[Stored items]
┌──

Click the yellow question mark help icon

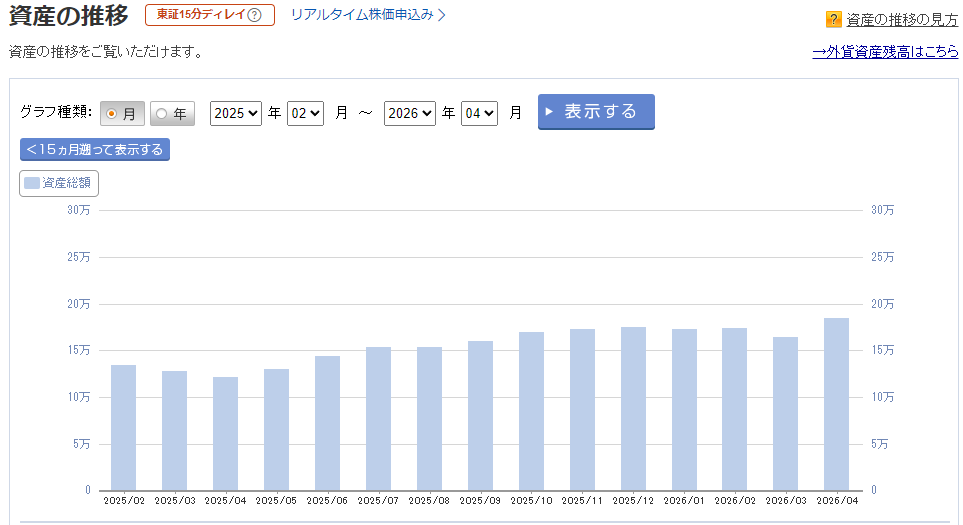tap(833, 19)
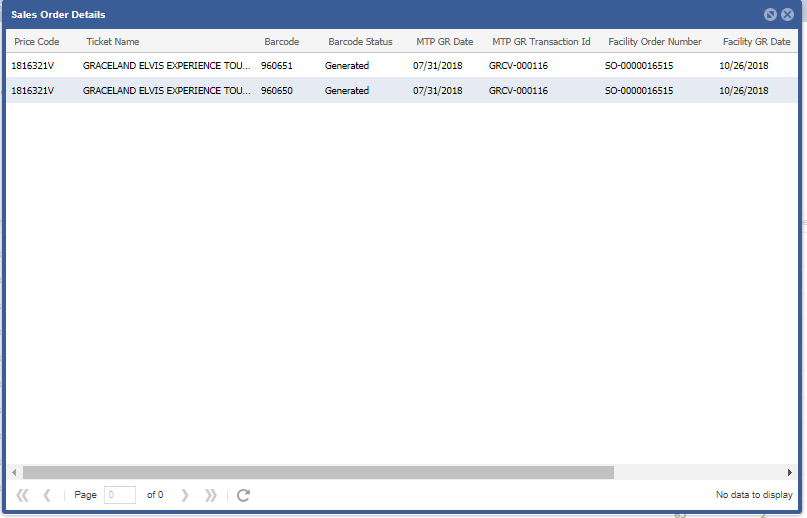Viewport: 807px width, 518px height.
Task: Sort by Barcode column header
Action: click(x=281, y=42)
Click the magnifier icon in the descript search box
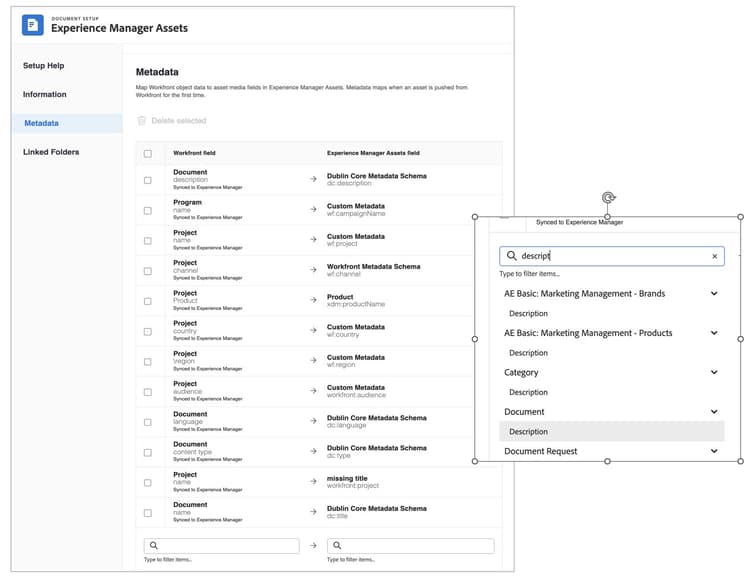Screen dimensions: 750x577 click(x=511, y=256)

└──
┌──

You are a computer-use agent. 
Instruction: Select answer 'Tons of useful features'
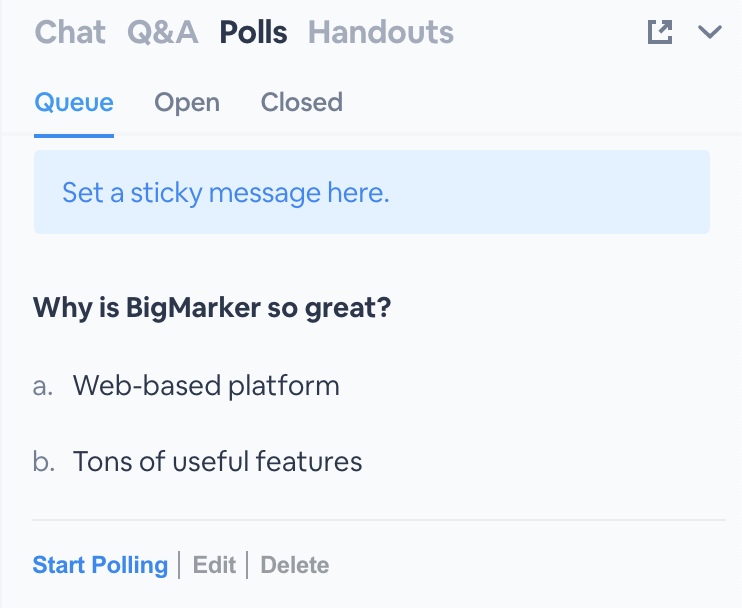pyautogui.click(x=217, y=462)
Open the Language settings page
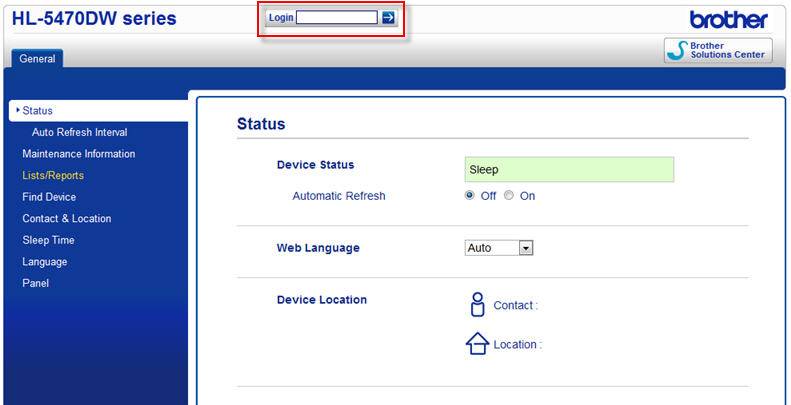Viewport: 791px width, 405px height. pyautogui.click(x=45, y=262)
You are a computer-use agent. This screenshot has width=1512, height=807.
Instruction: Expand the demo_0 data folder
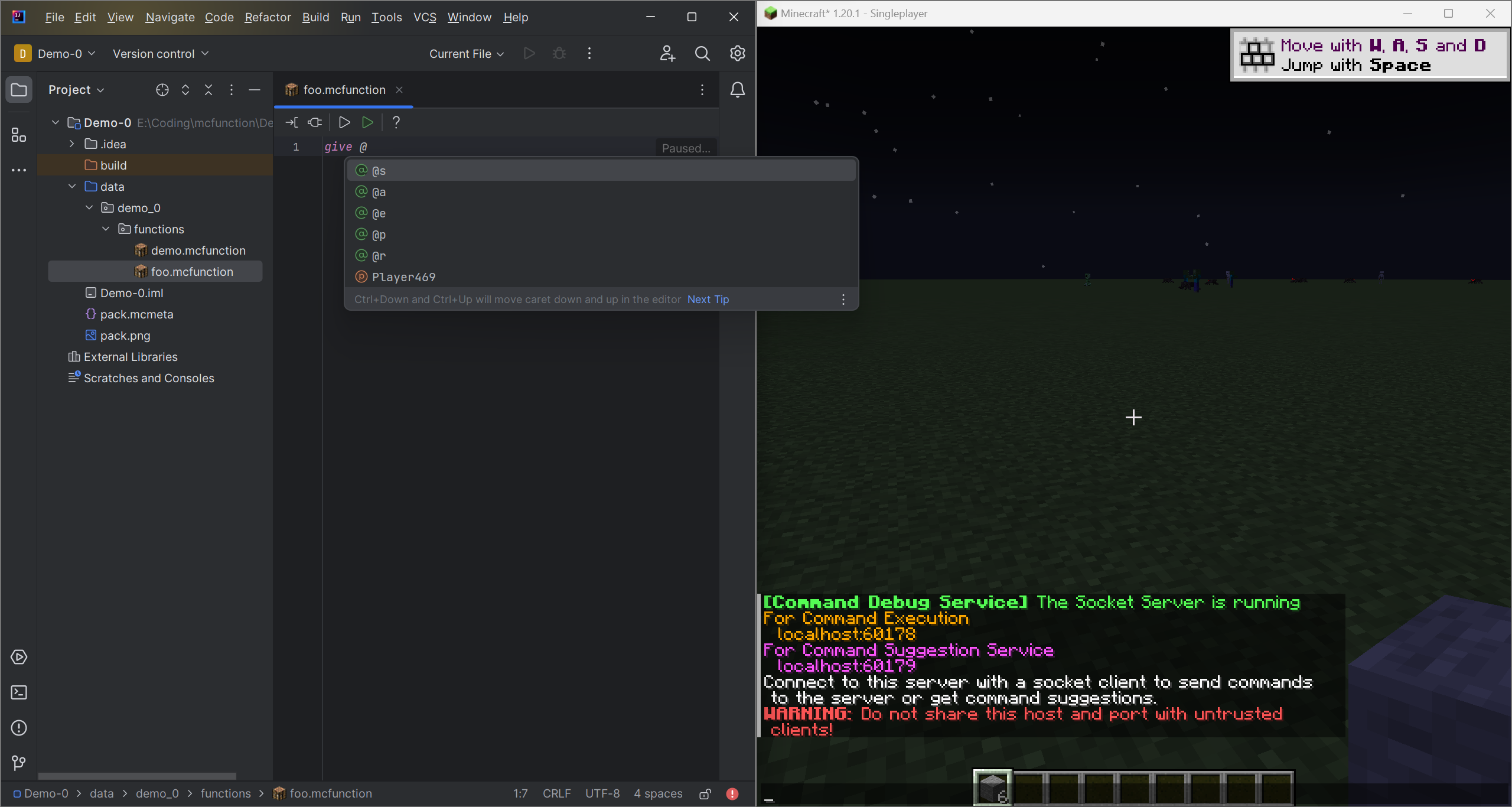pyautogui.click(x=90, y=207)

└──

WHAT THE TASK ASKS
In the entries above, tally the lines containing the word "computer" and return only the tally.

WRITTEN SOLUTION
2